Researchers find link between sugar, some cancers

Posted on Aug 23, 2017 in Cancer, Medical Rewind

Hear what Dr. Buttar and Robert Scott Bell have to say about this article on the  May 28, 2017 Medical Rewind Show.

Research by The University of Texas shows a link between sugar and certain types of cancer. Photo by Saramukitza/PixaBay

A new study by The University of Texas at Dallas has found an unexpected connection between glucose, or sugar, and certain types of cancer.

Researchers analyzed data from The Cancer Genome Atlas, which examines data on 33 types of cancer from more than 11,000 patients, and found that a protein responsible for transporting glucose into cells was found in higher levels in the non-small cell lung cancer squamous cell carcinoma, or SqCC, than in adenocarcinoma, or ADC.

“It has been suspected that many cancer cells are heavily dependent on sugar as their energy supply, but it turns out that one specific type — squamous cell carcinoma — is remarkably more dependent,” Dr. Jung-whan Kim, an assistant professor of biological sciences at The University of Texas, said in a press release.

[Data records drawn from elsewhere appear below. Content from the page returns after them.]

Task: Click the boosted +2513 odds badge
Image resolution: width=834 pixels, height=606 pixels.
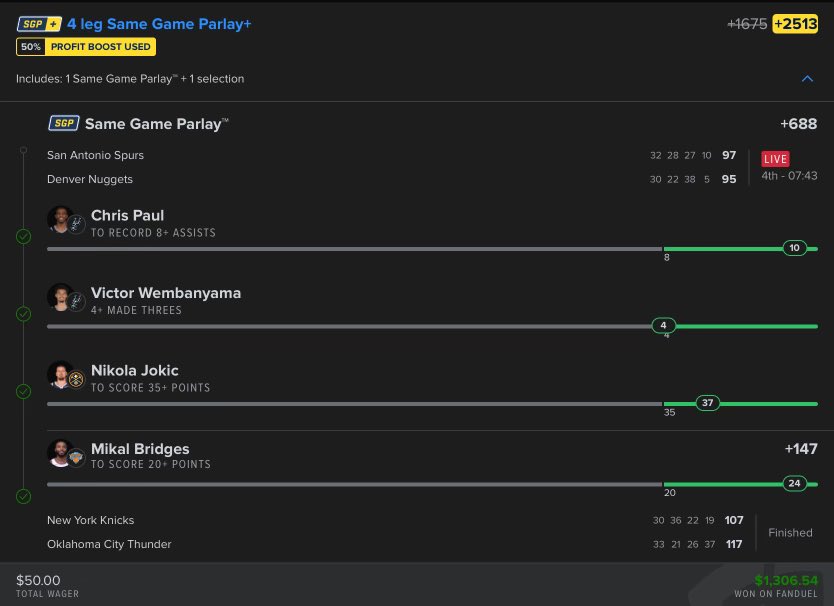Action: pos(795,24)
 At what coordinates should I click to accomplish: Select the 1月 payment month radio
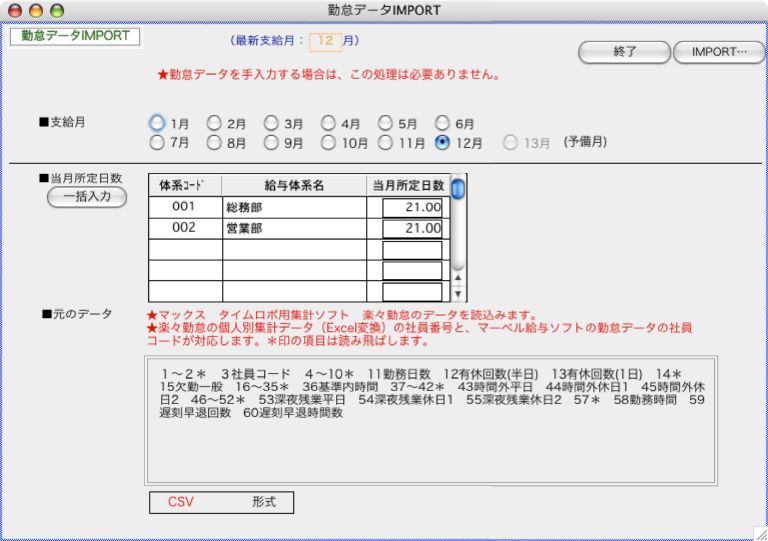(x=157, y=123)
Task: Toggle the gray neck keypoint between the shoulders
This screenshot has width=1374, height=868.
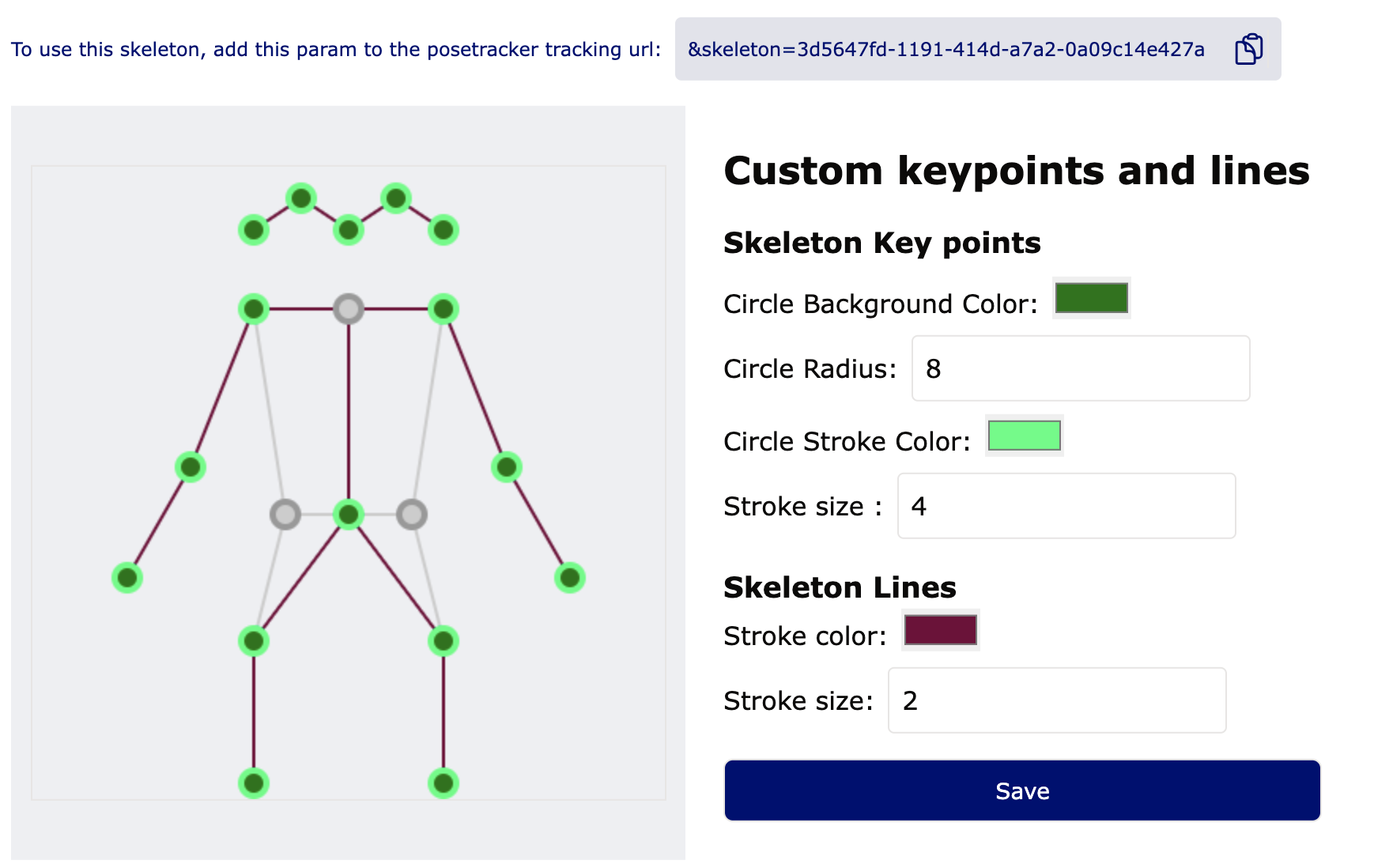Action: [x=349, y=309]
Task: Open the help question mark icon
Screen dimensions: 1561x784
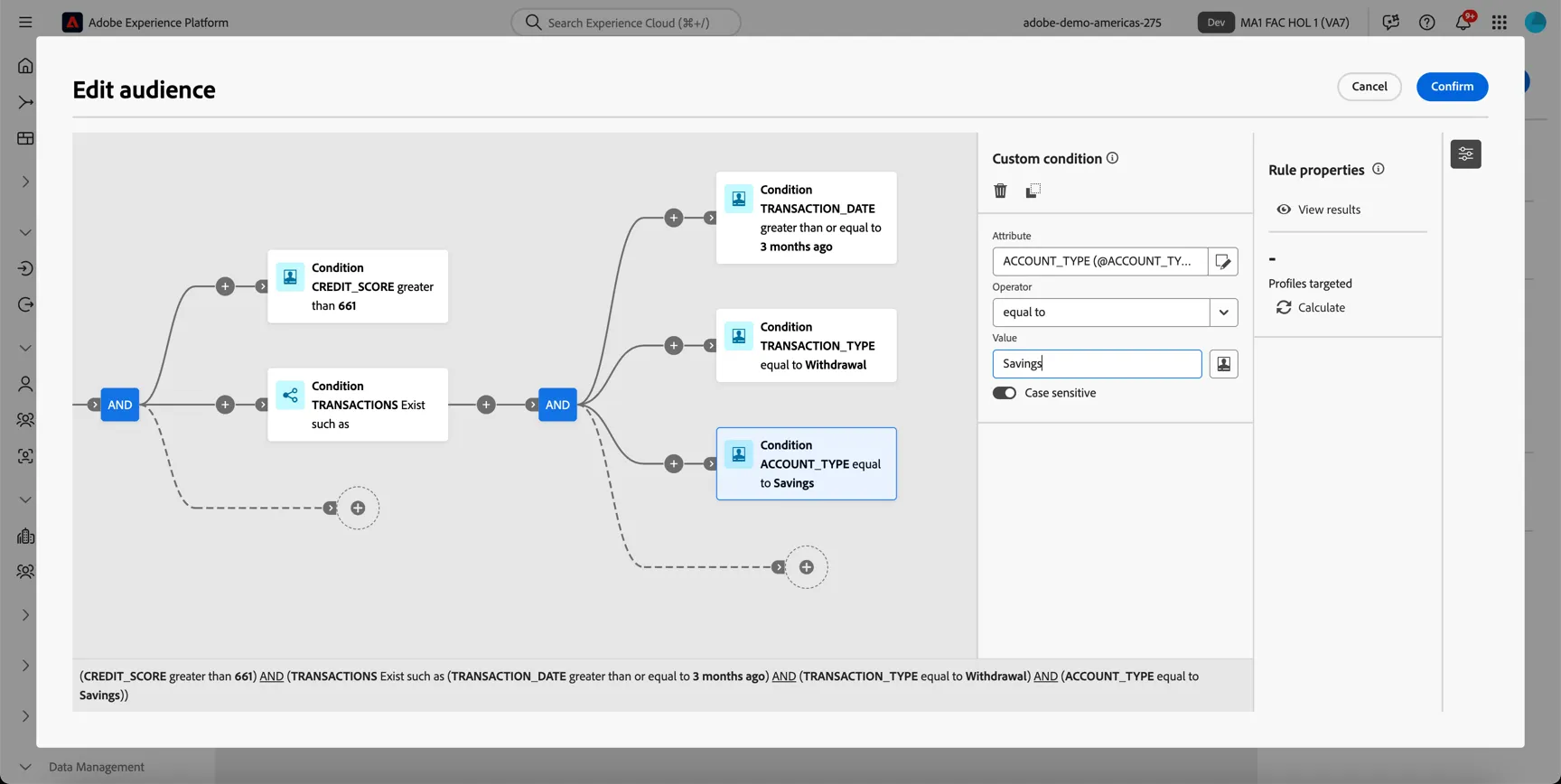Action: coord(1427,22)
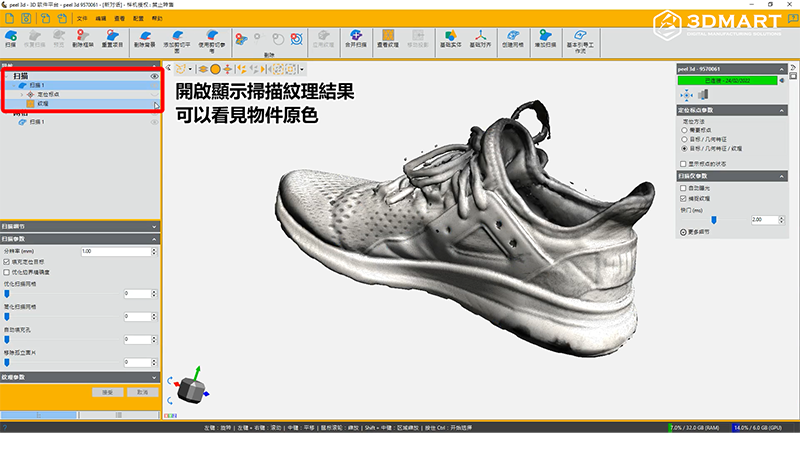
Task: Expand 更多细节 (more details) section
Action: pos(683,231)
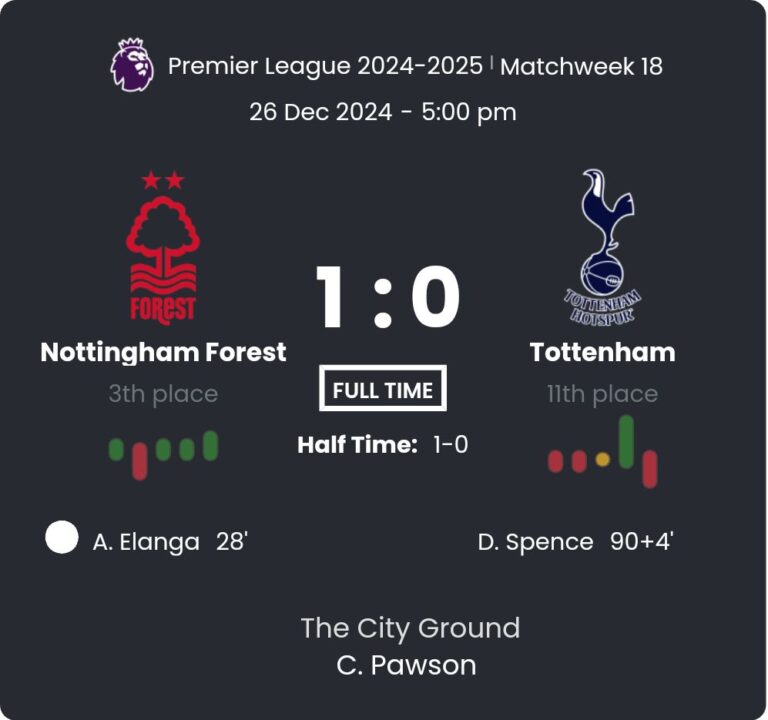Click the white goal ball icon
The image size is (768, 720).
62,538
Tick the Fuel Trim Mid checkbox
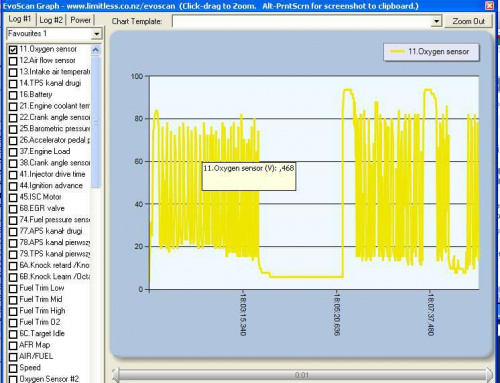Screen dimensions: 500x383 tap(13, 300)
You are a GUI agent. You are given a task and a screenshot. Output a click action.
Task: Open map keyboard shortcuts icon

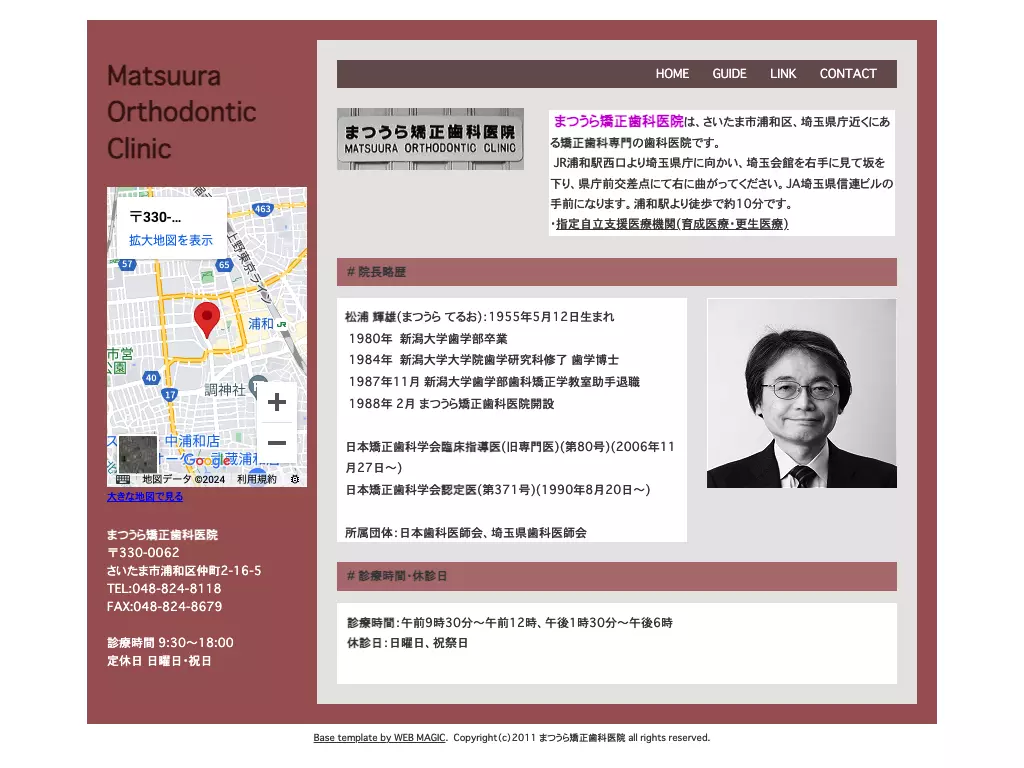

The protein responsible for transporting glucose is called glucose transporter 1, or GLUT1, and takes glucose into cells where it is used as an energy source and is responsible for cell metabolism.

“Prior to this study, it was thought that the metabolic signatures of these two types of lung cancers would be similar, but we realized that they are very different,” Kim said. “These findings lend credence to the idea that cancer is not just one disease, but many diseases that have very different characteristics.”

Researchers showed that elevated GLUT1 is linked to SqCC’s need for sugar.

“We looked at this from several different experimental angles, and consistently, GLUT1 was highly active in the squamous subtype of cancer,” Kim said. “Adenocarcinoma is much less dependent on sugar. Our study is the first to show systematically that the metabolism of these two subtypes are indeed distinct and unique.”

Researchers investigated the impact of a GLUT1 inhibitor in isolated lung cancer cells and mice with both types of non-small cell lung cancer.

“When we gave GLUT1 inhibitors to mice with lung cancer, the squamous cancer diminished, but not the adenocarcinoma,” Kim said. “There was not a complete eradication, but tumor growth slowed. Taken in total, our findings indicate that GLUT1 could be a potential target for new lines of drug therapy, especially for the squamous subtype of cancer.”

The study was published in Nature Communications.